__Exercise directions__. Once the line with "You are a computer-use agent. Viewport: 1366px" is found in the entries below, repeat it and each following line exactly, up to and including the line with "Instruction: Open the 観光・文化・スポーツ menu". Add no other lines.

++++ Provided information

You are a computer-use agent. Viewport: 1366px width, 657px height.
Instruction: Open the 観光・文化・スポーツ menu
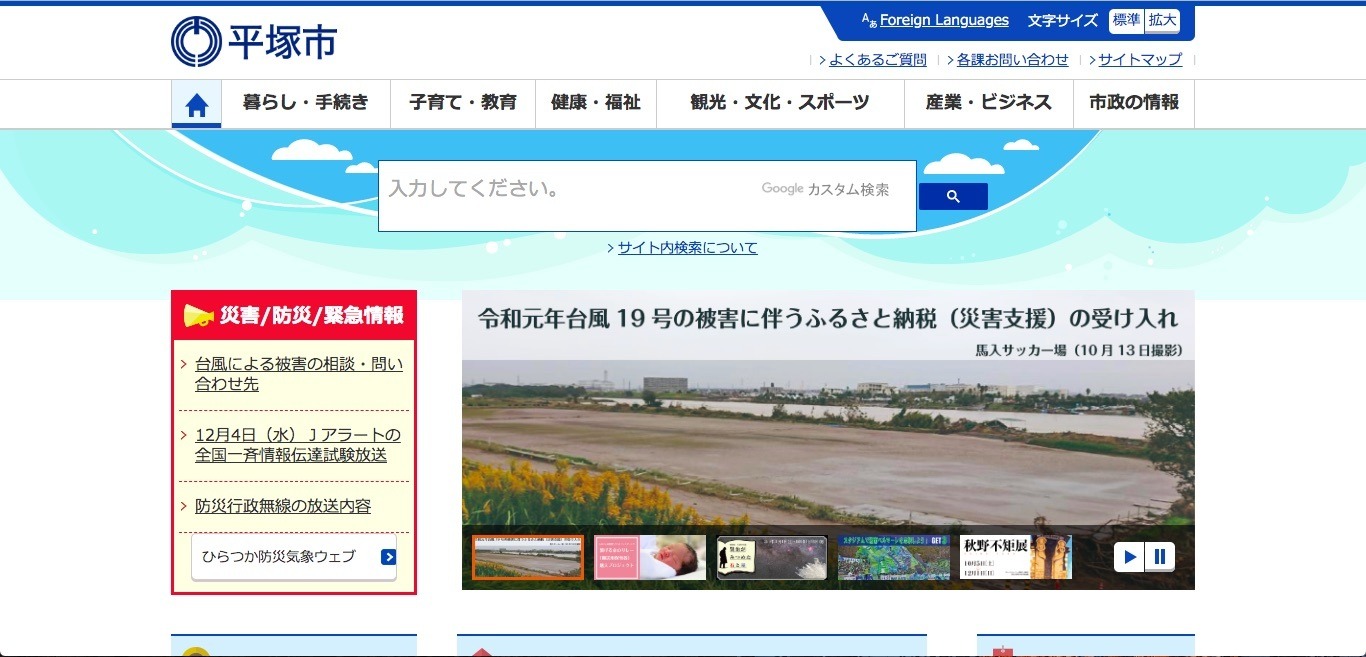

++++++++
++++ Provided information

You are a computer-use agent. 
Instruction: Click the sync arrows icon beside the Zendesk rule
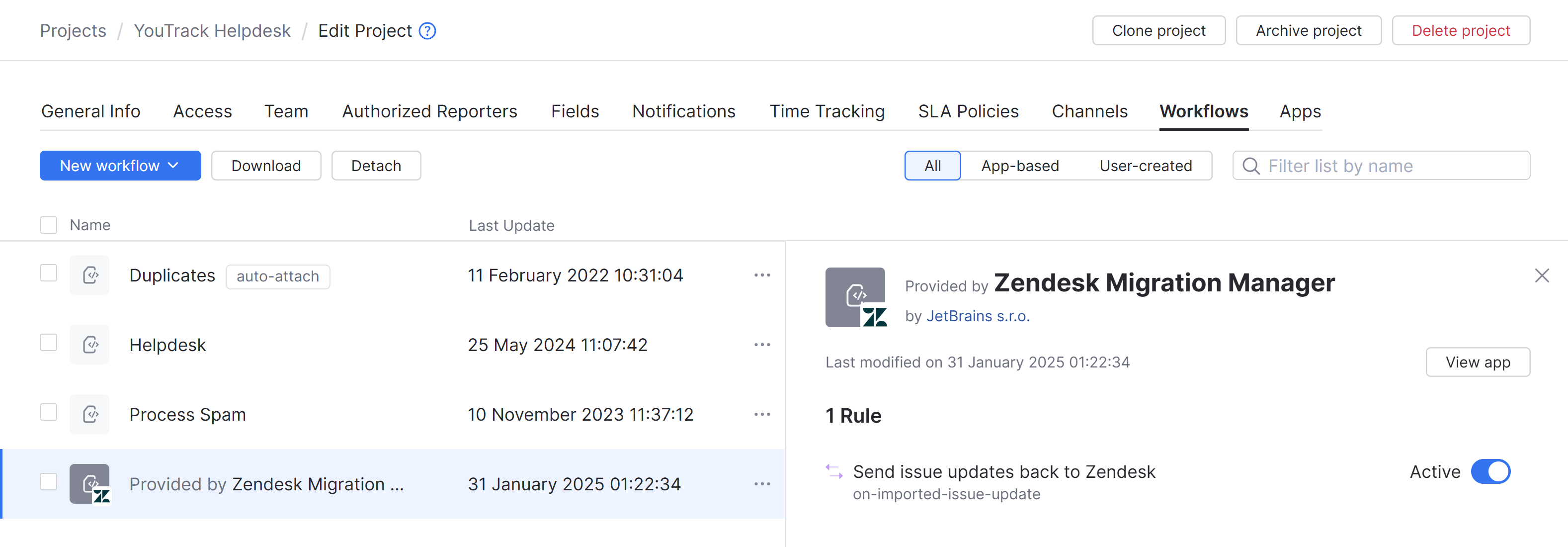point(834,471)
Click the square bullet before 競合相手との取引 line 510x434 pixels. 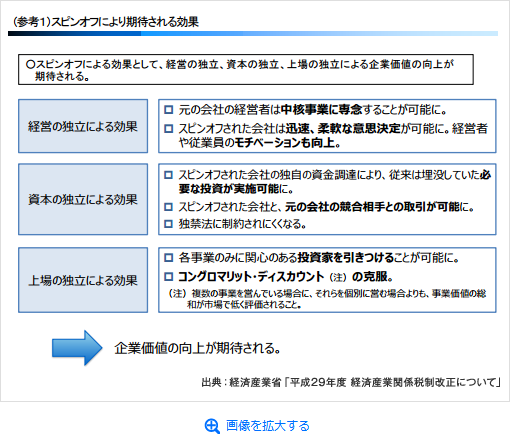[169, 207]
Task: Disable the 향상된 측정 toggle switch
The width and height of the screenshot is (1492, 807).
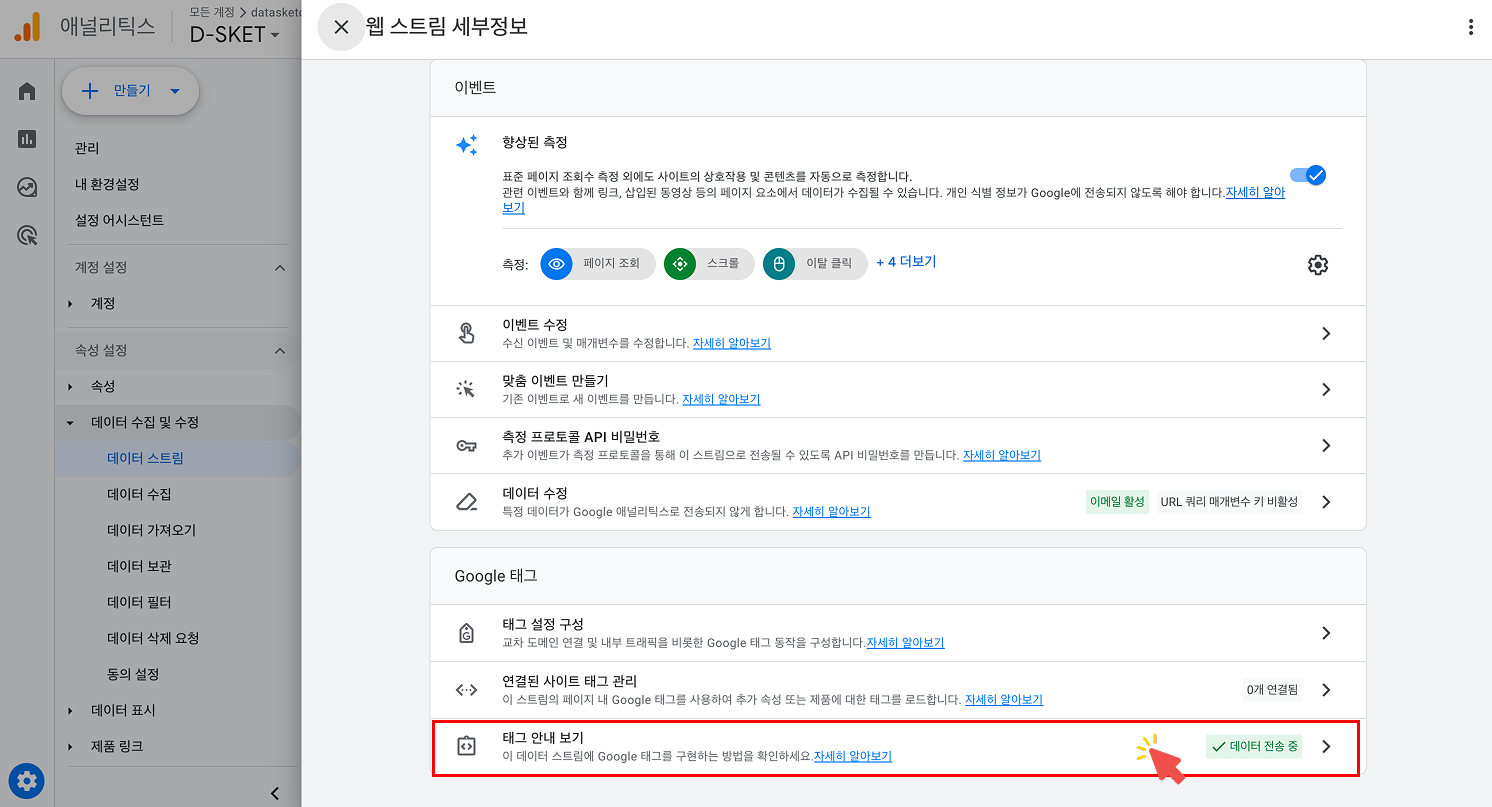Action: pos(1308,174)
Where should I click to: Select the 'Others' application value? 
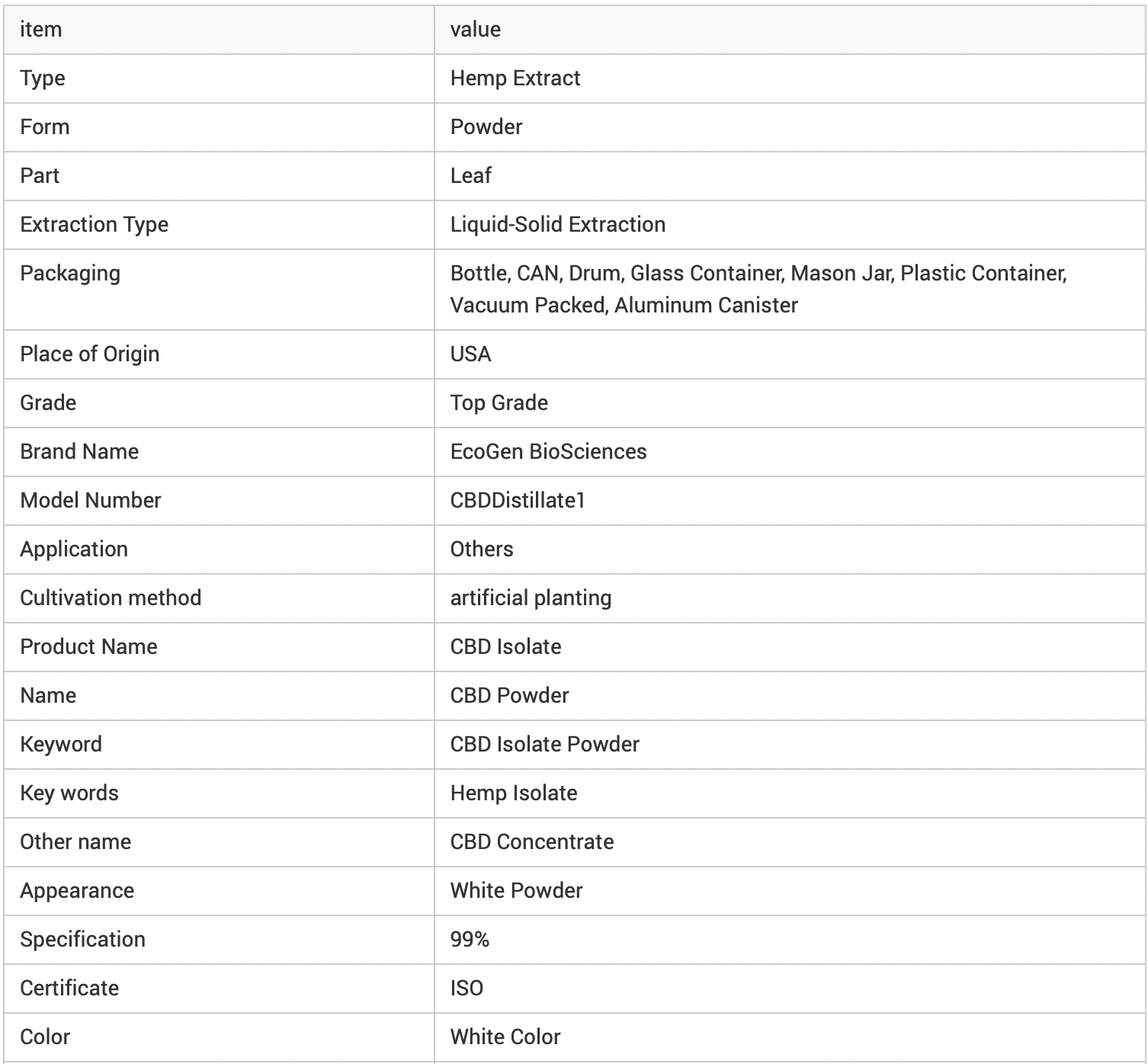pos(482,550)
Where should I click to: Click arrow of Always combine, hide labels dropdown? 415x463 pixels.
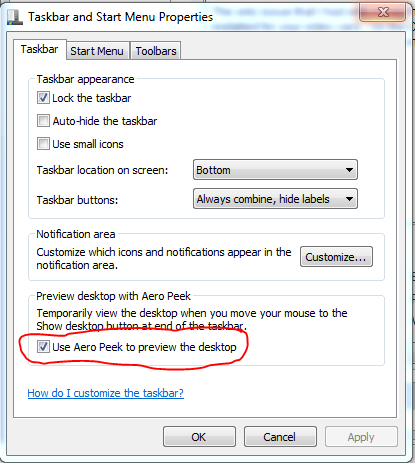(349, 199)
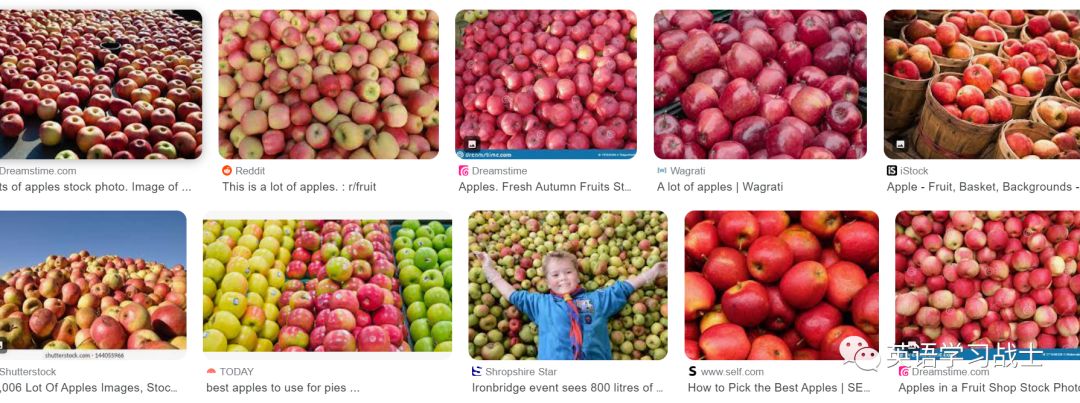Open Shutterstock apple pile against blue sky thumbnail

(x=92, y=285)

++++++++

__Output__.
You are a computer-use agent. Viewport: 1366px width, 657px height.
Instruction: Open the 観光・文化・スポーツ menu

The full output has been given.